**ASSIGNMENT:** Would you return, word for word, the lines of the data below from the line with "Viewport: 703px width, 649px height." through the line with "Image resolution: width=411", and no others?

**WORKING DATA:**
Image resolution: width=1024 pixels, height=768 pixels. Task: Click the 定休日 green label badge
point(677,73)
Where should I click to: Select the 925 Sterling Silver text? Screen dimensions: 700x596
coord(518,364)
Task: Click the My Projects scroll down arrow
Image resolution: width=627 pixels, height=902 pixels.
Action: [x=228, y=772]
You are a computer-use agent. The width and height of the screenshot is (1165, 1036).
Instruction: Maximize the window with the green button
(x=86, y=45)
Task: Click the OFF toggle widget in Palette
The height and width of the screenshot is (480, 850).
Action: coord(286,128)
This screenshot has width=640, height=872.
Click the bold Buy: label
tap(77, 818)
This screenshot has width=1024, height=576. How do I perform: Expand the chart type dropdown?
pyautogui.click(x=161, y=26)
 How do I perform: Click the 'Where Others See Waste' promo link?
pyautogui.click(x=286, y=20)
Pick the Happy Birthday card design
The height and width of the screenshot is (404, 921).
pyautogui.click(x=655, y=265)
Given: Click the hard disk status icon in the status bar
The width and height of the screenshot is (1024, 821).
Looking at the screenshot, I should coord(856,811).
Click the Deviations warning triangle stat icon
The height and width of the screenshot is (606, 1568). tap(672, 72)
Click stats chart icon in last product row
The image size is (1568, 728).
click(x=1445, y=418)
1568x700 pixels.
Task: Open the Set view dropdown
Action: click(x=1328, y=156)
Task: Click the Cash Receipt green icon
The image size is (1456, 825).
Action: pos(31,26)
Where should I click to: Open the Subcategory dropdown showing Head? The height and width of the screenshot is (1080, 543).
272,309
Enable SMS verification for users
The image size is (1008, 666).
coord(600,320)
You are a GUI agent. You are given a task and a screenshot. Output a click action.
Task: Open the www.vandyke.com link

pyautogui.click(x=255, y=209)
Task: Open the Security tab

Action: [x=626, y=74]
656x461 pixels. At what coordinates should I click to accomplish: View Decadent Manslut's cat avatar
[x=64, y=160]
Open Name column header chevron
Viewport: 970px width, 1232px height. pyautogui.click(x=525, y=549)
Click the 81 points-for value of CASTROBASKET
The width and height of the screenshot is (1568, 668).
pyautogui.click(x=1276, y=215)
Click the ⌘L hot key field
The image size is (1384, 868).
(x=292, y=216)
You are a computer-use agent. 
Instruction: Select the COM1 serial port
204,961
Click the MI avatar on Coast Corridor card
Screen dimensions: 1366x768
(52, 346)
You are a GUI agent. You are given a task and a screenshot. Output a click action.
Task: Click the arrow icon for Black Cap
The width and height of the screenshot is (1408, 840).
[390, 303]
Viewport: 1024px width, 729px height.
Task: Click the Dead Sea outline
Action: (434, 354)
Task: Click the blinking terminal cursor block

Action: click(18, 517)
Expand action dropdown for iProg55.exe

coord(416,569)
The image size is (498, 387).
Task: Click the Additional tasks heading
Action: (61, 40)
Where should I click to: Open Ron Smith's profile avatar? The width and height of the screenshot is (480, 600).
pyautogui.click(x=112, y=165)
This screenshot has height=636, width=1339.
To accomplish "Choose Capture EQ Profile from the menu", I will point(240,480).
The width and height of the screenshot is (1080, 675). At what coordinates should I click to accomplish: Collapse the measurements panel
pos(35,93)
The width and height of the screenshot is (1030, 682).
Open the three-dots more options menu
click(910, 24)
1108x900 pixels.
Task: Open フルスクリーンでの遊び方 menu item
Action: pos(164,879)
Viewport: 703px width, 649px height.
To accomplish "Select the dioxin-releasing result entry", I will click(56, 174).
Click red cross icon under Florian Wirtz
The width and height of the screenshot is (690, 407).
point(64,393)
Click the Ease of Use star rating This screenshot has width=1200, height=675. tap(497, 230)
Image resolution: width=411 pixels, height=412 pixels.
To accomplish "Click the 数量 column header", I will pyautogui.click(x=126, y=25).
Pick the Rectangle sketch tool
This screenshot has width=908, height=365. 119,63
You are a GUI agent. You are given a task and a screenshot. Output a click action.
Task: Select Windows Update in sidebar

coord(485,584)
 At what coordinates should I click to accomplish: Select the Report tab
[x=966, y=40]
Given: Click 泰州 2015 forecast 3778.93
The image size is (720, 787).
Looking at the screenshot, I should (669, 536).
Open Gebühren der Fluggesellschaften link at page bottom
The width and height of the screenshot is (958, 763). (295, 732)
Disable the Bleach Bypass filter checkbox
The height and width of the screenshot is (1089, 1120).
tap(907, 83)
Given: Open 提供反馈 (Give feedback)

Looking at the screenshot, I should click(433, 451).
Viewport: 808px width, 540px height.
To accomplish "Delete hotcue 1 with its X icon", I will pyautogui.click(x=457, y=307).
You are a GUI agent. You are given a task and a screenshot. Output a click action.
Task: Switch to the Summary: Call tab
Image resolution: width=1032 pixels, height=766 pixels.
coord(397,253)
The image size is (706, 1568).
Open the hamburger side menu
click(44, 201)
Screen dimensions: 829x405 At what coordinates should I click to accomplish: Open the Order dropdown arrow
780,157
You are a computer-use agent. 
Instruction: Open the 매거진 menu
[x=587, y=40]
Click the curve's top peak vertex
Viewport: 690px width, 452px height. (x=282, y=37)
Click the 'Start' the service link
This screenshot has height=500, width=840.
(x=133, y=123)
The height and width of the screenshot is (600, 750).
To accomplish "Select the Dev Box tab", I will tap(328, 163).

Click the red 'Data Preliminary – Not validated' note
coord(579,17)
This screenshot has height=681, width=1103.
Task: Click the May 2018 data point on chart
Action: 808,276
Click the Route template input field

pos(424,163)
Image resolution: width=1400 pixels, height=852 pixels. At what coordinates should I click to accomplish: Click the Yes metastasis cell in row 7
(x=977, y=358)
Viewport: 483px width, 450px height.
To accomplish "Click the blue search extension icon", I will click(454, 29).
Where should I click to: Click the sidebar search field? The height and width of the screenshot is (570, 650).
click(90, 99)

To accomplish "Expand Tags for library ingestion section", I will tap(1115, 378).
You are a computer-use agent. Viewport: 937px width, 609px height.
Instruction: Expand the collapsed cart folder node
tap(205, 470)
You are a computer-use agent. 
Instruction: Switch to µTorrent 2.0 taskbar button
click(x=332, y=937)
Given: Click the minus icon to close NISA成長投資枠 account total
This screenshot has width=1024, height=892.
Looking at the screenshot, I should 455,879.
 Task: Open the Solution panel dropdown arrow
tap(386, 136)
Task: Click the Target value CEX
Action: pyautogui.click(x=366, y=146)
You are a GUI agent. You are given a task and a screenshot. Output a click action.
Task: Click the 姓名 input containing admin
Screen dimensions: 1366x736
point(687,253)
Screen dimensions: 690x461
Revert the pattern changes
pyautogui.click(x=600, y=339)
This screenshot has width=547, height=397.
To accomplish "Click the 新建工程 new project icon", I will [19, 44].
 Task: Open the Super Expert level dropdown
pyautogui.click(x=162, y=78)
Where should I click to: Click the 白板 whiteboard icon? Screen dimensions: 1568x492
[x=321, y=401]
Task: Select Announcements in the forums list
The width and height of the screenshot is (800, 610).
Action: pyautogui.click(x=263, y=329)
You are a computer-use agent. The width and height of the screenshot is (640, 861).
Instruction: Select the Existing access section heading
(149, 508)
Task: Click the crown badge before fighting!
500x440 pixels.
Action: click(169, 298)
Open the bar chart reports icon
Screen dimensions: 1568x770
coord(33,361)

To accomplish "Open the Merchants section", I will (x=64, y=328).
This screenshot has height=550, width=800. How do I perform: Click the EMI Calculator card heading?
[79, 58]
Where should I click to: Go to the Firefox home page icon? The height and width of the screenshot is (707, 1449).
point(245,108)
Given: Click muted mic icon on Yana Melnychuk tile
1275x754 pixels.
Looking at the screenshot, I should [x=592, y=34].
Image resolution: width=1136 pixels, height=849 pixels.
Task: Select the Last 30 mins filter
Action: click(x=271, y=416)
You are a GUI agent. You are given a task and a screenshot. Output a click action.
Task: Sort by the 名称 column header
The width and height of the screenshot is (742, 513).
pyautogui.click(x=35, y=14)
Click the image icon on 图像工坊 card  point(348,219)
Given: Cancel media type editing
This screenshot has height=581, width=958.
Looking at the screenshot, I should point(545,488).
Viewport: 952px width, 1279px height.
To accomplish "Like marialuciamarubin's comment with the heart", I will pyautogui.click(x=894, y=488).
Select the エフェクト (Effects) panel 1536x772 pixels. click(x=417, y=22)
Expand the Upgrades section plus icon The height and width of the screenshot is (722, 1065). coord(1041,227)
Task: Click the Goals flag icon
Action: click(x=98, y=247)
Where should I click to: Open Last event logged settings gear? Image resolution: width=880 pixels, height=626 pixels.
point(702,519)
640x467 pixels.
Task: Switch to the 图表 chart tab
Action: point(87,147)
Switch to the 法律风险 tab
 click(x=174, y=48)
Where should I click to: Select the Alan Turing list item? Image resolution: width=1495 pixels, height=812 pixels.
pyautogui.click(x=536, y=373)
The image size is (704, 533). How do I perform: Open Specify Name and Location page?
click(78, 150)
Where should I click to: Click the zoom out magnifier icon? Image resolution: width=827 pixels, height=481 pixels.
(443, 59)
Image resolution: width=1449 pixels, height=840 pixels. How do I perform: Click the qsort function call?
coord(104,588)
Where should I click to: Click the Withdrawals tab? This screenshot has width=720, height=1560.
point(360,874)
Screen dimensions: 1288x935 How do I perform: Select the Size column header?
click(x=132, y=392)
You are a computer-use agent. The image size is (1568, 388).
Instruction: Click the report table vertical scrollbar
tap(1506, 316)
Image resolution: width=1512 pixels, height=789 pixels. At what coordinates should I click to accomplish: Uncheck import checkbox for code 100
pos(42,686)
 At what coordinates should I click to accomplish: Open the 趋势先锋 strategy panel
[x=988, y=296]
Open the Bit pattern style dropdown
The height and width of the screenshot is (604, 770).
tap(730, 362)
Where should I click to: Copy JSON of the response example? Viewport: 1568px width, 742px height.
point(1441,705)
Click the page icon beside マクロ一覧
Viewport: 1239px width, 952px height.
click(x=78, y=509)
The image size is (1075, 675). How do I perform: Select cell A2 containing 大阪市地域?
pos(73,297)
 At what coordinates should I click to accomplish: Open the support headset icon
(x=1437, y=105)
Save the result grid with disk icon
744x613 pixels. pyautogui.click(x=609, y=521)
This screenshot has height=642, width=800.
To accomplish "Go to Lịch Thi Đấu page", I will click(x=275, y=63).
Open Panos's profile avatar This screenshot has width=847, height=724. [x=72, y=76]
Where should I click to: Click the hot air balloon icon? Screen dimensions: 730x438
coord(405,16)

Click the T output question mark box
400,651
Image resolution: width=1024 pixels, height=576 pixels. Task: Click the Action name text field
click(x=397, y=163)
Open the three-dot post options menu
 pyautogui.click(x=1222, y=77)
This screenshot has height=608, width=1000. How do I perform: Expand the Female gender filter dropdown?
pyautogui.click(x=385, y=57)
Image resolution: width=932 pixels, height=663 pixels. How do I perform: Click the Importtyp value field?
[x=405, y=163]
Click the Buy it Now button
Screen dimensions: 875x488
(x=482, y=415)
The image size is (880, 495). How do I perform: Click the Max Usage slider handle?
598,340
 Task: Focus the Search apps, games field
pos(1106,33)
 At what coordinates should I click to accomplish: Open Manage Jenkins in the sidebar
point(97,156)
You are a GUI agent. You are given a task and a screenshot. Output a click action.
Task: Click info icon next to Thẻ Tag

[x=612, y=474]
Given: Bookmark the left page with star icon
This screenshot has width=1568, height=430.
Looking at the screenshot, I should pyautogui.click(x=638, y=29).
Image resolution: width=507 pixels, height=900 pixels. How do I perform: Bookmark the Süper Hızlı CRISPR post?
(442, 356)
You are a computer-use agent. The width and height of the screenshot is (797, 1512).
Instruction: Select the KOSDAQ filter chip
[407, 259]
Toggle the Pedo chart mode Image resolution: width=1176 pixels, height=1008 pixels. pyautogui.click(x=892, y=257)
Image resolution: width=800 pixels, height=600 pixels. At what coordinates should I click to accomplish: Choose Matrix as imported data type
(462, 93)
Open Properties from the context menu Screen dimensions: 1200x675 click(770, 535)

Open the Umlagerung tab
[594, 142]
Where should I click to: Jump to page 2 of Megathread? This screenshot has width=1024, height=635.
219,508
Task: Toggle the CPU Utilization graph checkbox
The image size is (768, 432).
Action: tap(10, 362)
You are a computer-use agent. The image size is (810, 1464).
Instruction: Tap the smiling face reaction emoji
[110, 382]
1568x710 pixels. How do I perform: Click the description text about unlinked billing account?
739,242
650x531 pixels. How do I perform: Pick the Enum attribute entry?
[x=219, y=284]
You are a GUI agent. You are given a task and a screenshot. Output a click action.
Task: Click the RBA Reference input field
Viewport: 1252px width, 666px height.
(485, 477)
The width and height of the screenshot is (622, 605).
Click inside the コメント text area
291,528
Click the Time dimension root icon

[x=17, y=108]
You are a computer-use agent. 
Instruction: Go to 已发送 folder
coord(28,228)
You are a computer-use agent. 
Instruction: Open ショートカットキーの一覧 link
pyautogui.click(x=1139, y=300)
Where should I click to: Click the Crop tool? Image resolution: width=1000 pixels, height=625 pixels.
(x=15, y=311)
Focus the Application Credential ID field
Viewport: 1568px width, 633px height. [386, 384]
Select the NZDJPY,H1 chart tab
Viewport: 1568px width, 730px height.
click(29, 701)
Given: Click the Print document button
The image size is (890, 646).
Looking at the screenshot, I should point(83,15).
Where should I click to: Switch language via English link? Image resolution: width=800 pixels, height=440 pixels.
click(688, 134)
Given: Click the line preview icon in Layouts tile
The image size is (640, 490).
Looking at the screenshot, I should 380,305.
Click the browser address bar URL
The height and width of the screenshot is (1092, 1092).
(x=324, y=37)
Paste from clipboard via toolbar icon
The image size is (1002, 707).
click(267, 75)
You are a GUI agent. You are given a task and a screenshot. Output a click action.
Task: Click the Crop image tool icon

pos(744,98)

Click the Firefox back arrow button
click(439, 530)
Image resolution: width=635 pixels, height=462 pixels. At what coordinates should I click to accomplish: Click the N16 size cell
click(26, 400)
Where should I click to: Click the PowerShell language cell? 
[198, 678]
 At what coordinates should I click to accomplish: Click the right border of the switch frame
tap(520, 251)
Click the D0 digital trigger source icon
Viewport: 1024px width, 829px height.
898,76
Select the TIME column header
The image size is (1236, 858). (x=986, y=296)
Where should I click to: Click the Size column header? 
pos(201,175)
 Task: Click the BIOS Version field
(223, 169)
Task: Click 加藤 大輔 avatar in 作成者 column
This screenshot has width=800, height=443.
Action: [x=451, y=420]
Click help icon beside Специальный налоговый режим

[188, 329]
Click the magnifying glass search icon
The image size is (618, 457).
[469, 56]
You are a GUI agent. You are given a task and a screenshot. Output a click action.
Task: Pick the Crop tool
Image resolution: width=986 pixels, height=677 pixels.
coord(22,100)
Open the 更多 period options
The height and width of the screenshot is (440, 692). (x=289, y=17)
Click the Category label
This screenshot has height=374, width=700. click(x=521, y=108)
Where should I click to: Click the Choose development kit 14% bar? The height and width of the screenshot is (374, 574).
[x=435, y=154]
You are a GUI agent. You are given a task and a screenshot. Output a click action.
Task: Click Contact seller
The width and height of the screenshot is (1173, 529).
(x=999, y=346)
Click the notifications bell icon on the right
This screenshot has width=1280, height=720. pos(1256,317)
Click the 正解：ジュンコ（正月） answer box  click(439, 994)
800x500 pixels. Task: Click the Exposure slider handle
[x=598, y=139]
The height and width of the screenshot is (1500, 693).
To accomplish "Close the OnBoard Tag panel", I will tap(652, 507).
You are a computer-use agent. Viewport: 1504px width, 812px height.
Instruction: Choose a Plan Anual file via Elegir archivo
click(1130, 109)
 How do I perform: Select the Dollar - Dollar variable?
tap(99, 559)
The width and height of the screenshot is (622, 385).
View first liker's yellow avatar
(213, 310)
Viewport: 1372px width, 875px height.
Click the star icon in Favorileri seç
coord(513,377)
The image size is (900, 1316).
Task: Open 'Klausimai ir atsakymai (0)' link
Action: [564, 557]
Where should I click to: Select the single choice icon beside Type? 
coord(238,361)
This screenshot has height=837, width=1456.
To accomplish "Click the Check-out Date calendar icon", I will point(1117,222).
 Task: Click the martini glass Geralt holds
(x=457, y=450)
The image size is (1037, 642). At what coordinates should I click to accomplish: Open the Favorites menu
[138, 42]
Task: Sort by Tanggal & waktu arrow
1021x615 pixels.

**WRITTEN REPLY:**
Viewport: 703px width, 649px height.
To accomplish "Select the dioxin-releasing result entry", I will click(56, 174).
Click red cross icon under Florian Wirtz
The width and height of the screenshot is (690, 407).
point(64,393)
Click the Ease of Use star rating This screenshot has width=1200, height=675. tap(497, 230)
Image resolution: width=411 pixels, height=412 pixels.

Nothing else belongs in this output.